Screenshot grounding data:
######

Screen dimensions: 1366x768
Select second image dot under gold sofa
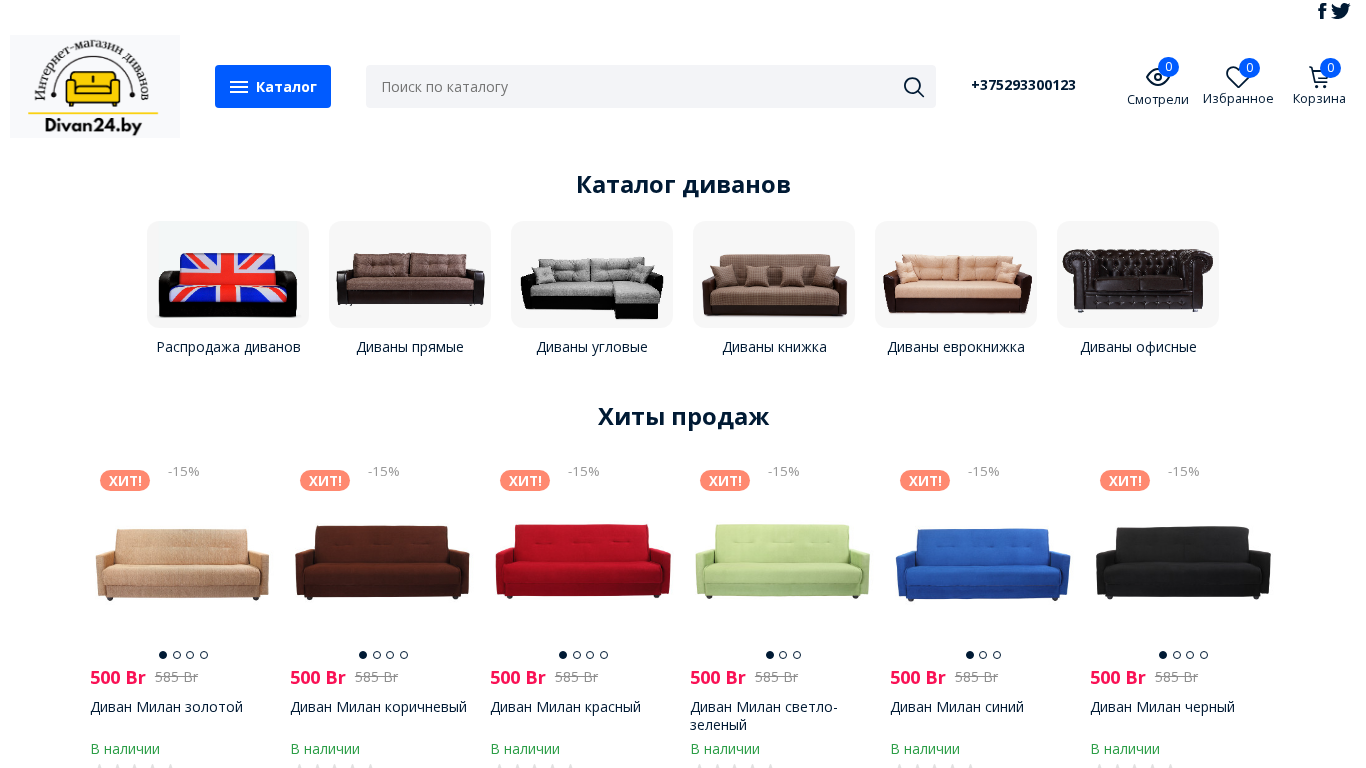[177, 655]
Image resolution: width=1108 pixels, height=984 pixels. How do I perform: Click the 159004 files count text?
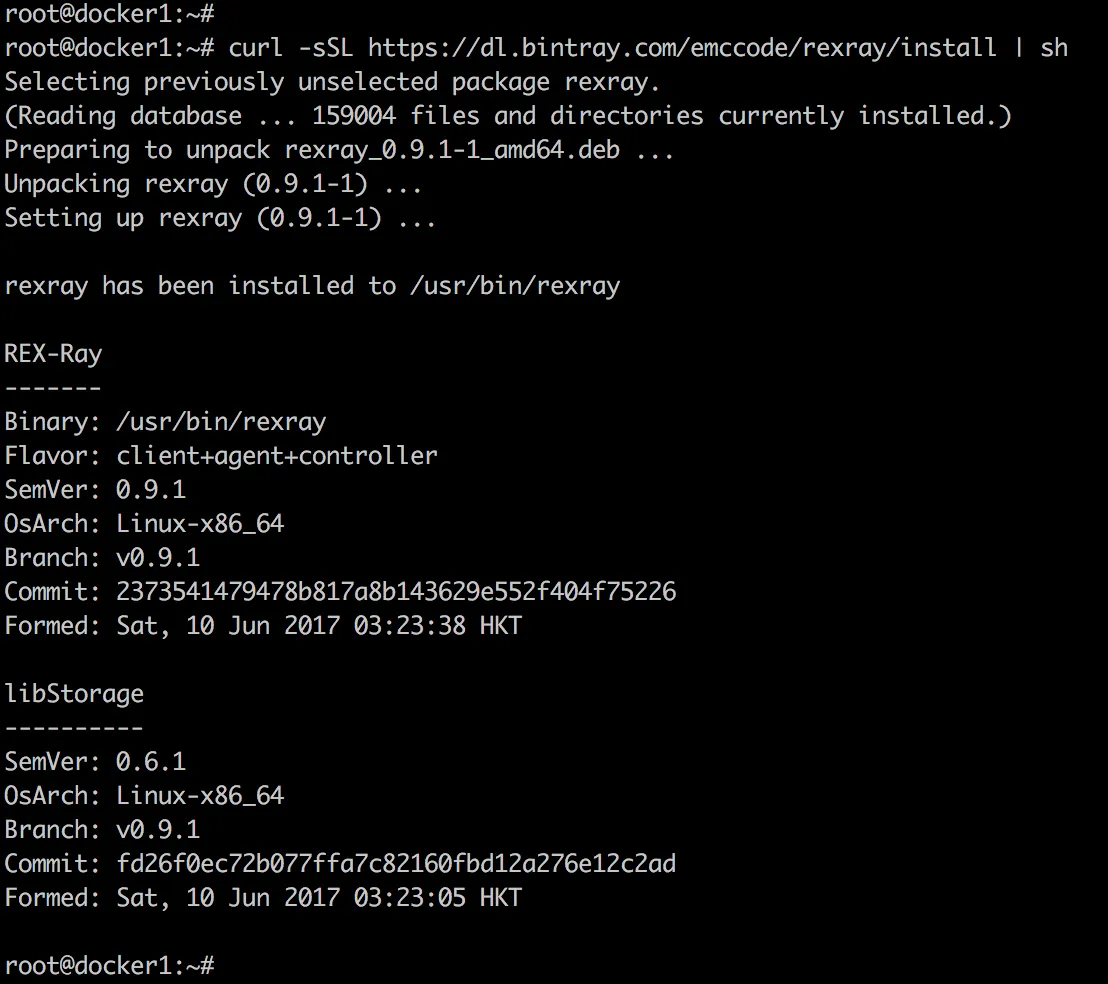click(354, 116)
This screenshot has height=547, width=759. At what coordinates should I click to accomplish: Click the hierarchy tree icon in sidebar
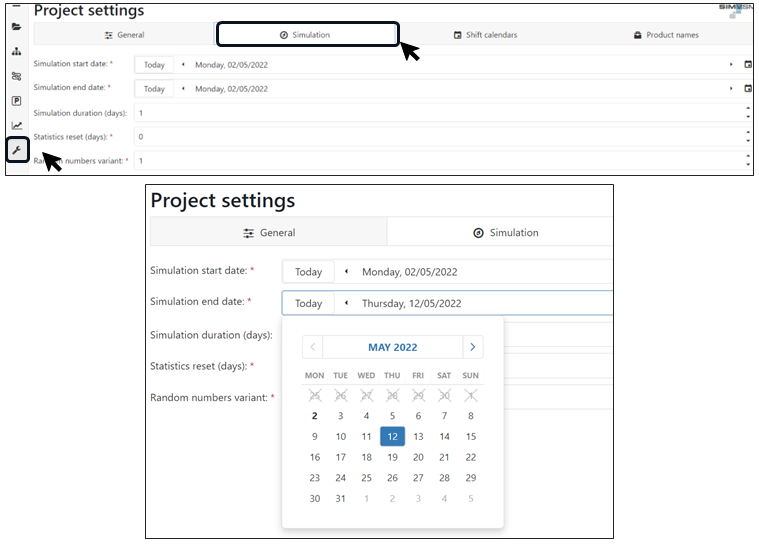pyautogui.click(x=16, y=51)
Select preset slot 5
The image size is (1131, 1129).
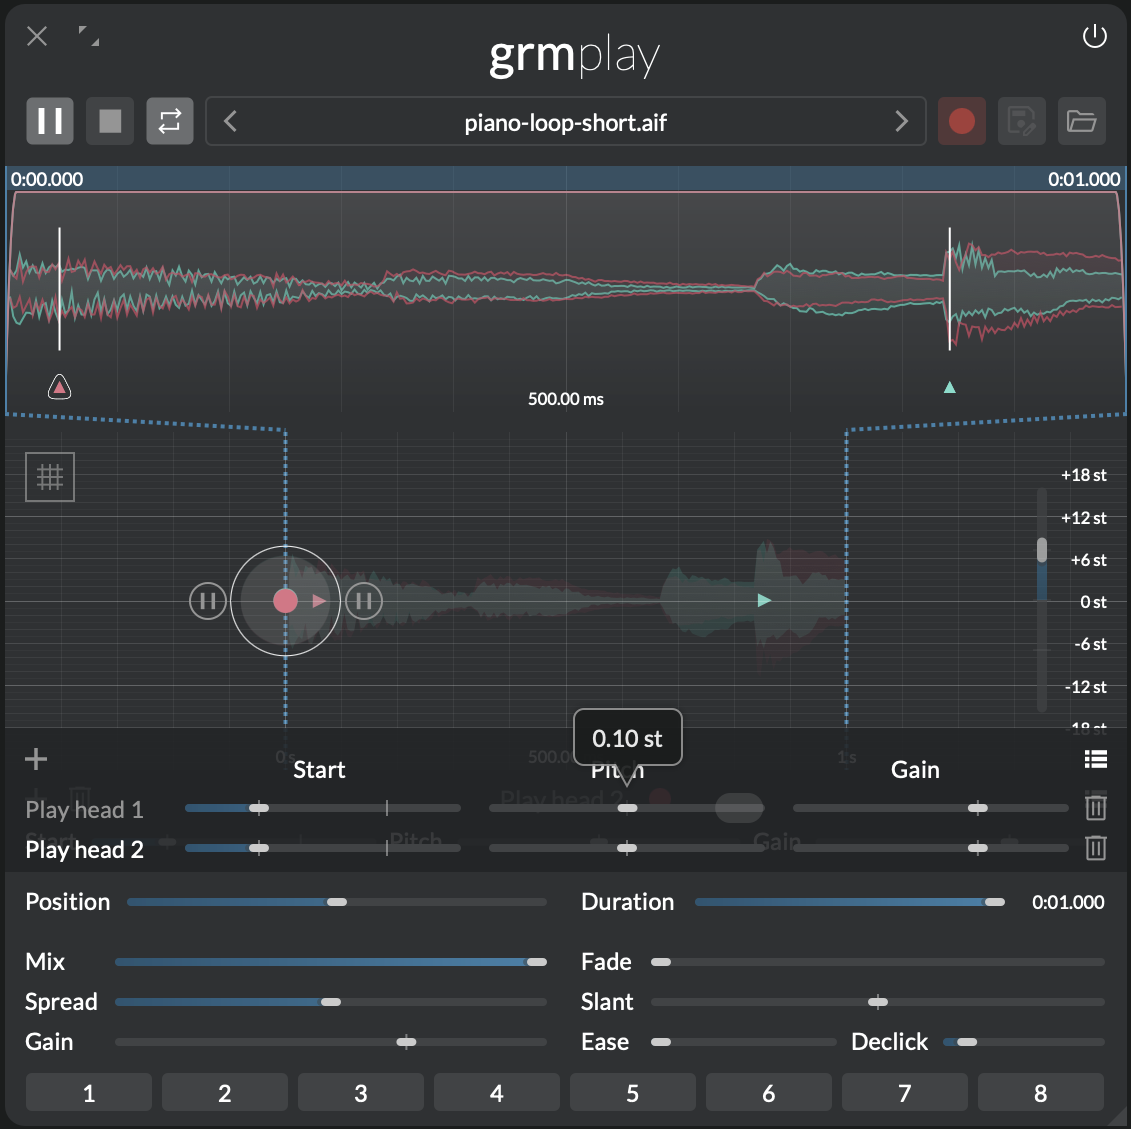click(633, 1093)
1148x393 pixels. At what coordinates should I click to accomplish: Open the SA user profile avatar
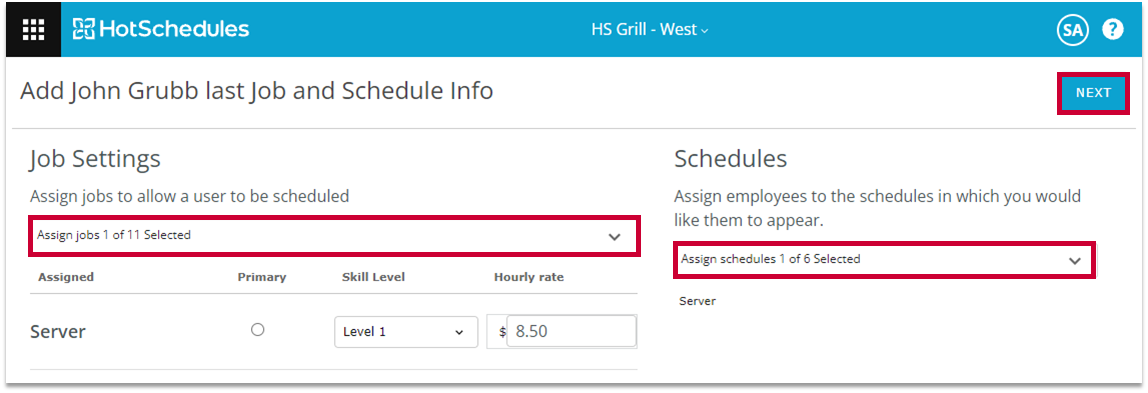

######

Aim of the task - Please copy the data above exactly, omitting the pictures.

Completed exercise -
Screen dimensions: 1366x768
Select second image dot under gold sofa
[177, 655]
Image resolution: width=1108 pixels, height=984 pixels. How do I perform: Click the 159004 files count text?
click(354, 116)
This screenshot has height=547, width=759. At what coordinates should I click to accomplish: Click the hierarchy tree icon in sidebar
pyautogui.click(x=16, y=51)
Select preset slot 5
The image size is (1131, 1129).
click(633, 1093)
1148x393 pixels. At what coordinates should I click to accomplish: Open the SA user profile avatar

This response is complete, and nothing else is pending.